Śliwka mirabelka jest mało popularnym owocem w naszym kraju. Maleńkie żółte owoce najpierw dojrzewając emitują przepyszny śliwkowy zapach, żeby zaraz potem tłumnie opaść na ziemię. A wtedy mirabelki momentalnie się psują, emitując tym razem zgniły zapach, w dodatku zanieczyszczają trawniki i chodniki, przyklejają się do obuwia i przyciągają muchy i osy. Stąd mieszane uczucia towarzyszące mirabelkom.
W zasadzie nie można ich kupić. Momentalnie się psują, trudno się drylują, są kwaśne i albo są twarde, albo rozpadające się.
Za to są niemal wszędzie. Kilka drzew rośnie pod moim blokiem.

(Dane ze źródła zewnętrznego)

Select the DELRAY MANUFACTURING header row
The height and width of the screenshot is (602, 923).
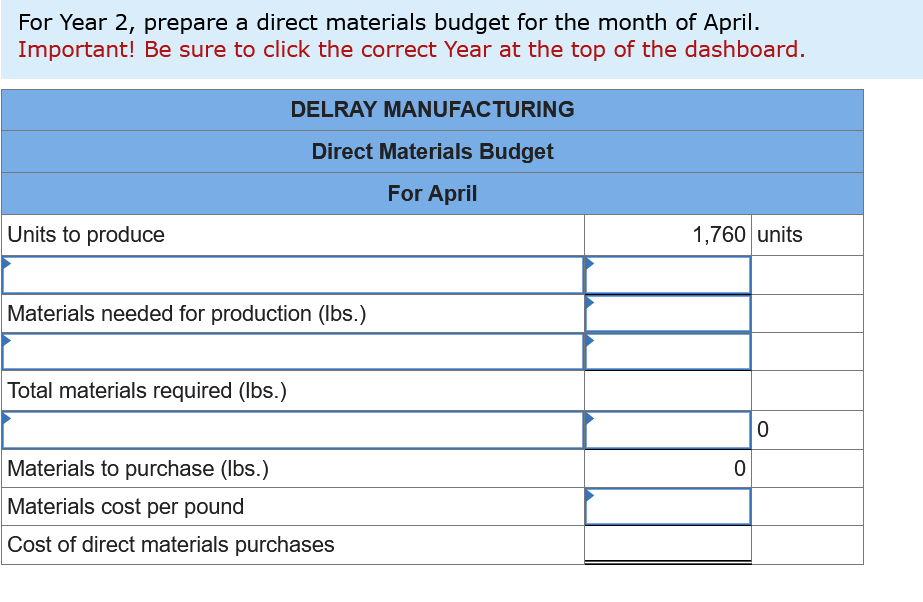pyautogui.click(x=432, y=110)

Wyskoczyłem na chwilę i zebrałem ilość w sam raz na tartę. Francuzi mają swoją tarte aux mirabelles, ja mam swoją tartę mirabelkową. Tej francuskiej nie jadłem, więc o podobieństwach czy różnicach się nie wypowiem, za to moja wyszła wyśmienita (tzn. tak kwaśna i jednocześnie słodka, że jej smak czuje nadal mimo upływu kilku dobrych godzin).